Pharmacodynamic Correlates of Linezolid Activity and Toxicity in Murine Models of Tuberculosis

BACKGROUND: Linezolid (LZD) is bactericidal against Mycobacterium tuberculosis, but has treatment-limiting toxicities. Better understanding of exposure-response relationships governing LZD efficacy and toxicity will inform dosing strategies. Because in vitro monotherapy studies yielded conflicting results, we explored LZD pharmacokinetic/pharmacodynamic (PK/PD) relationships in vivo against actively and non-actively multiplying bacteria, including in combination with pretomanid. METHODS: LZD multi-dose pharmacokinetics were modeled in mice. Dose fractionation studies were performed in acute (net bacterial growth) and chronic (no net growth) infection models. In acute models, LZD was administered alone or with bacteriostatic or bactericidal pretomanid doses. Correlations between PK/PD parameters and lung colony forming units (CFU) and complete blood counts (CBC) were assessed. RESULTS: Overall, time above minimum inhibitory concentration (T>MIC) correlated best with CFU decline. However, in growth-constrained models (i.e., chronic infection, co-administration with pretomanid 50 mg/kg/d), area under the concentration-time curve over MIC (AUC/MIC) had similar explanatory power.
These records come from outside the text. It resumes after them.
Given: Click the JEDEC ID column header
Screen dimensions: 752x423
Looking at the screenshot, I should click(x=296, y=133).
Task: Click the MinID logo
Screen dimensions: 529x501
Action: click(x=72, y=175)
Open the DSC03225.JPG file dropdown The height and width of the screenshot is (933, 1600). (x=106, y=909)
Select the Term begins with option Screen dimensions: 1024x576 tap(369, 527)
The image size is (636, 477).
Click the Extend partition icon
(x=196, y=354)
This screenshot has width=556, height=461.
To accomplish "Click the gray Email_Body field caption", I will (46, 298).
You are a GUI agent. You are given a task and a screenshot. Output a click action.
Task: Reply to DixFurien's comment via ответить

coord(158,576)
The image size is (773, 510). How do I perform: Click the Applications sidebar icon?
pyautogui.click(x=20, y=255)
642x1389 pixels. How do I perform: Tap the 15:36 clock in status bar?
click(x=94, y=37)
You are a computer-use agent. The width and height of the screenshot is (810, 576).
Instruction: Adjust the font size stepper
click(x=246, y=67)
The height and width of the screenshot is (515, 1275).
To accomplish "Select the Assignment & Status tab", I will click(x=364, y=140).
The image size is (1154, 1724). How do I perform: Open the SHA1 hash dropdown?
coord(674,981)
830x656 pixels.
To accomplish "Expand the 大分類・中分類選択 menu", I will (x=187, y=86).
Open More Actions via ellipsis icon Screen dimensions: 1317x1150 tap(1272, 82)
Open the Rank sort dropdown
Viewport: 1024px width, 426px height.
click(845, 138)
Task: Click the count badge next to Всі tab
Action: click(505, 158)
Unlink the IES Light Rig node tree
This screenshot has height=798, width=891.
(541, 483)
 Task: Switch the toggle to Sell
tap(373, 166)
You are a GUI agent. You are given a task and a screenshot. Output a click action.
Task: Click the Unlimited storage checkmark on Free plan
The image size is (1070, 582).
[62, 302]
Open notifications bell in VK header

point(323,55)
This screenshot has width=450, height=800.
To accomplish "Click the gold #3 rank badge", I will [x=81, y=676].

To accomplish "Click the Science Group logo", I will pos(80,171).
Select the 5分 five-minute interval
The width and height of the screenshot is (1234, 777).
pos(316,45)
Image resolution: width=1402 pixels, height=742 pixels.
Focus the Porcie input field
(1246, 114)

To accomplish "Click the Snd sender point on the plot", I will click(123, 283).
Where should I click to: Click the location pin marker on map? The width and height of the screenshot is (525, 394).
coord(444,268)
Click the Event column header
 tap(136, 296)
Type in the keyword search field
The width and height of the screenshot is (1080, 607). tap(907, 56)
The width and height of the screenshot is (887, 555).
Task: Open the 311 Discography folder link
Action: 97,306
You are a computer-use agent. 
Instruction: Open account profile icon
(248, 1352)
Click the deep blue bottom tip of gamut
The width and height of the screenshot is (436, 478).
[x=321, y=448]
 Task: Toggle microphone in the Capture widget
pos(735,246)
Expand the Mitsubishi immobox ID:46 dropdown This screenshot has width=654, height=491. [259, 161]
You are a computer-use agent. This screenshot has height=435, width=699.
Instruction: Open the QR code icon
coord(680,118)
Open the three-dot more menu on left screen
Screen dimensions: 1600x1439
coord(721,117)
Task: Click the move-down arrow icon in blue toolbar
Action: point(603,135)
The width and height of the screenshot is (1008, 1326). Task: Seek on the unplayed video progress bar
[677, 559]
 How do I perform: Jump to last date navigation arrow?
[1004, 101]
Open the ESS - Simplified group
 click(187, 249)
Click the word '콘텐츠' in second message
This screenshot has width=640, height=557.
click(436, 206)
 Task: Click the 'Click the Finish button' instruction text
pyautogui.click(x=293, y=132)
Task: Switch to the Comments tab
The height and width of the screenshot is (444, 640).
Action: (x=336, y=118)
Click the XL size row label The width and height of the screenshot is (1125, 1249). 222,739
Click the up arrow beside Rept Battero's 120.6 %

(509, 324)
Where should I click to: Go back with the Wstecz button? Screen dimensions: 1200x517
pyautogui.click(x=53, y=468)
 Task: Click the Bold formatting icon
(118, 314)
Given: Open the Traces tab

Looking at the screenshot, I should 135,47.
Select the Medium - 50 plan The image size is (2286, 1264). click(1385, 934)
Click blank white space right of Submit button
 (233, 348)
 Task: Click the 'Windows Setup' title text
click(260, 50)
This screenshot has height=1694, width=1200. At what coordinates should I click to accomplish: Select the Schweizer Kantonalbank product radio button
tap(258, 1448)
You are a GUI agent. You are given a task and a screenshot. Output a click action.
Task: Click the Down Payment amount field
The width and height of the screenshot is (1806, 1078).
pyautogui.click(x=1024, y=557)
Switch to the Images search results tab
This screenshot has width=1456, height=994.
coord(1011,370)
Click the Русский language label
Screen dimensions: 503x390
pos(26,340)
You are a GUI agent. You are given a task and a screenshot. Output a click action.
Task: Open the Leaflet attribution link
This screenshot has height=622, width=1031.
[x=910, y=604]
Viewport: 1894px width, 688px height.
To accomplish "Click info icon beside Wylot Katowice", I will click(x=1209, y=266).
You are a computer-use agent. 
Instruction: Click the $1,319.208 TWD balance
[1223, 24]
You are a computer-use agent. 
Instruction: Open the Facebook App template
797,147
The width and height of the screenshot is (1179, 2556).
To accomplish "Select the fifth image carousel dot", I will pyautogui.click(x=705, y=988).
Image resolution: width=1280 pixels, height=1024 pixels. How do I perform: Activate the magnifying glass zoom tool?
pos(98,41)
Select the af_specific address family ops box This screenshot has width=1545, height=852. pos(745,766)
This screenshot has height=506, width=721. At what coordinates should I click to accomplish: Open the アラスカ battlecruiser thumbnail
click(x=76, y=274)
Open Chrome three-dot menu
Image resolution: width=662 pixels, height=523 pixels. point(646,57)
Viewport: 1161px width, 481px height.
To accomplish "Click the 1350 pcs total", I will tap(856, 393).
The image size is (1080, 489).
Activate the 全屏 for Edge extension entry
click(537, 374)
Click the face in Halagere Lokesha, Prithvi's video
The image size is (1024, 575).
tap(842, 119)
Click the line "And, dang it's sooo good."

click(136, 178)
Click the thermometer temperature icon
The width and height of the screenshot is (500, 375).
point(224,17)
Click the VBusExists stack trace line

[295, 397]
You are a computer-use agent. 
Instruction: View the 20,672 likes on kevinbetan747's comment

RBC counts correlated strongly with LZD minimum concentration (Cmin). CONCLUSIONS: While T>MIC was the most consistent correlate of efficacy, AUC/MIC was equally predictive when bacterial multiplication was constrained by host immunity or pretomanid. In effective combination regimens, administering the same total LZD dose less frequently may be equally effective and cause less Cmin-dependent toxicity.